Nous reprenons la route ou plutôt la piste qui va vers le Nord, à Ipek. Elle suit le bord occidental de la plaine qui forme ce qu’on appelait autrefois. le sandjak de Novi Bazar, et longe le pied des Montagnes Noires qui constituent, à notre gauche, le massif du Monténégro. Aussi est-elle coupée à chaque instant par des ruisseaux et des torrents qu’il faut franchir à gué. On cherche en ce moment, sinon à améliorer la route, du moins à jeter des ponts de bois sur les rivières un peu fortes. Je me souviens dans cette étape, d’une rivière assez grande que nos chevaux eurent du mal à traverser, tandis que nous passions un par un sur les poutres d’un pont en construction.
La campagne paraît assez riche ; elle est cultivée ; on voit les vestiges des champs de maïs et de nombreux vergers d’arbres fruitiers. Les villages sont moins rares et moins pauvres. J’ai quelquefois l’impression de traverser un petit village français ; mais le minaret remplace le clocher, et le cimetière est toujours un terrain vague sans clôture, où quelques pierres blanches et quelques renflements épars indiquent les tombes.

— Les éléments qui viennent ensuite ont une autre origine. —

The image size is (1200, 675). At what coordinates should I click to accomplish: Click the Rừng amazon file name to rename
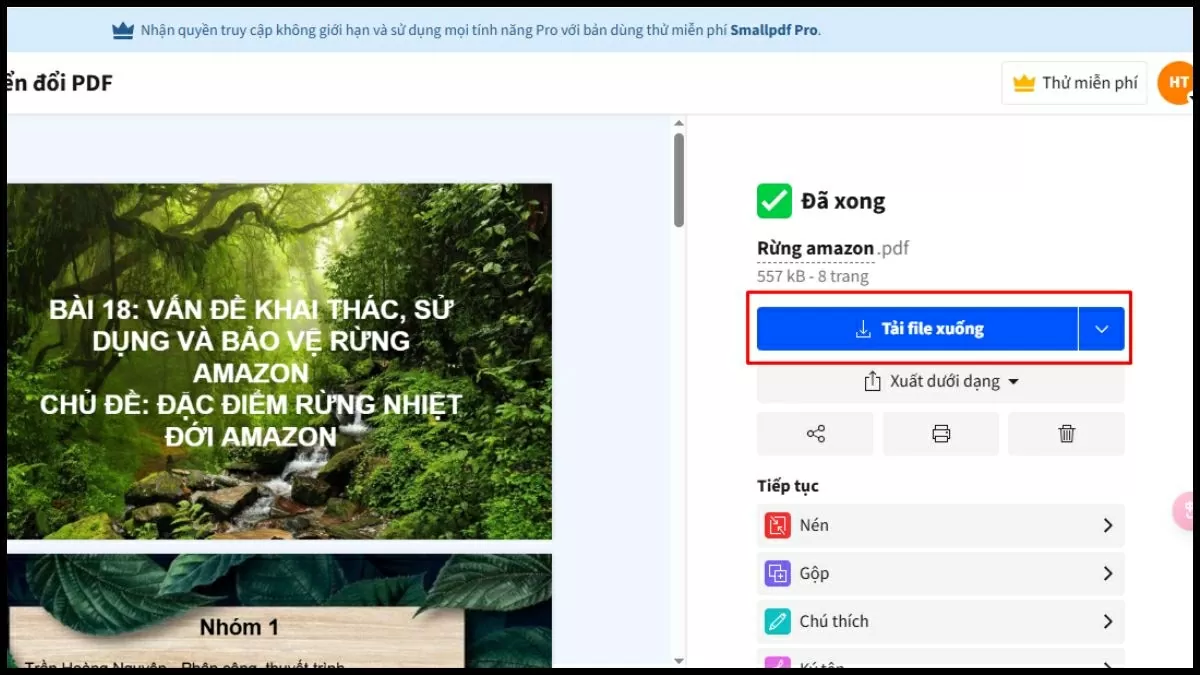(x=815, y=248)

Nous traversons le lit immense d’un torrent presque à sec en ce moment. C’est un oued, un désert de cailloux et de blocs roulés, qui ai bien un kilomètre de large.
Et le chemin continue ensuite sur une piste très large, assez marécageuse. Nous faisons halte vers 11 heures, sur le bord d’un pré humide, pour prendre hâtivement un repas froid, alourdi par du pain de maïs, et nous repartons. Bientôt apparaissent devant nous plusieurs minarets ; un bourg paraît peu à peu sortir du repli de terrain où il est caché ; c’est une ville, c’est Ipek ; nous ne le croyions pas si près.

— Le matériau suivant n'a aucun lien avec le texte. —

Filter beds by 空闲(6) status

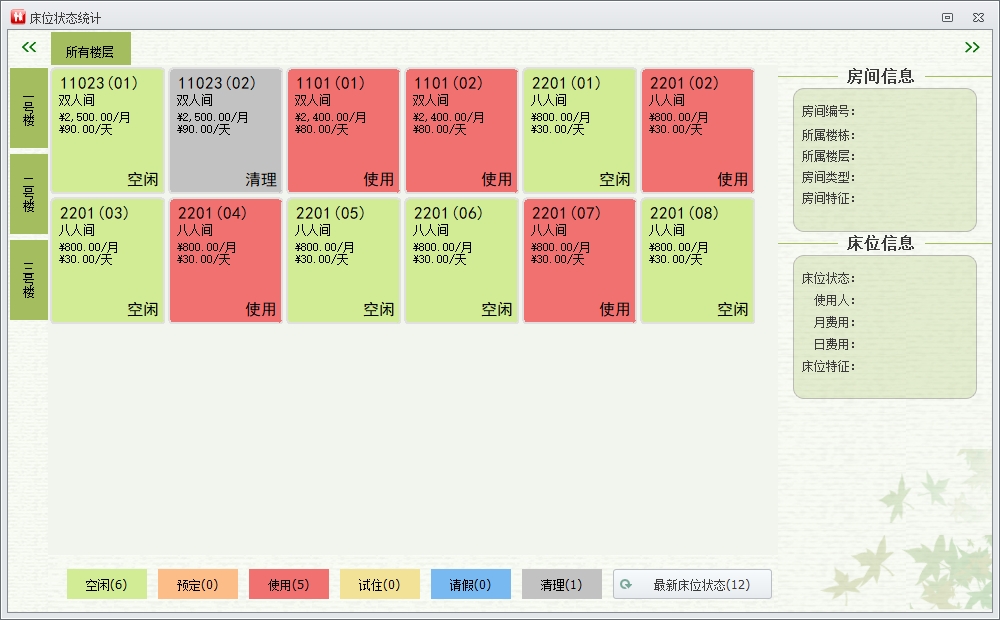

Le chemin prend l’apparence d’une route nationale mal entretenue. Nous croisons des soldats monténégrins, portant des vestes d’artilleurs français et la calotte plate nationale, des femmes sans voile avec le costume occidental, c’est-à-dire avec des jupes, mais portant, elles aussi, sur le chignon, la calotte monténégrine.
Nous retrouvons des camarades arrivés avant nous. Ils nous apprennent que la mission campe à la caserne et que les repas ont lien à la Croix-Rouge. Cette proposition ne nous séduit pas. Nous voudrions nous reposer tranquillement, et nous avons besoin de confort. Quoique l’étape ait été courte, puisqu’il est à peine 1 heure de l’après-midi, je me sens fatigué ; il a fait du soleil toute la journée, et j’éprouve un accablement comme après une marche d’été.
Au lieu de nous arrêter à la caserne pour y coucher sur la dure dans une salle commune, où plusieurs de nos camarades ont déjà été volés, nous descendons vers le Drin, torrent aux flots verts, nous passons le pont et nous remontons vers les hauts quartiers où se trouve le siège de la municipalité.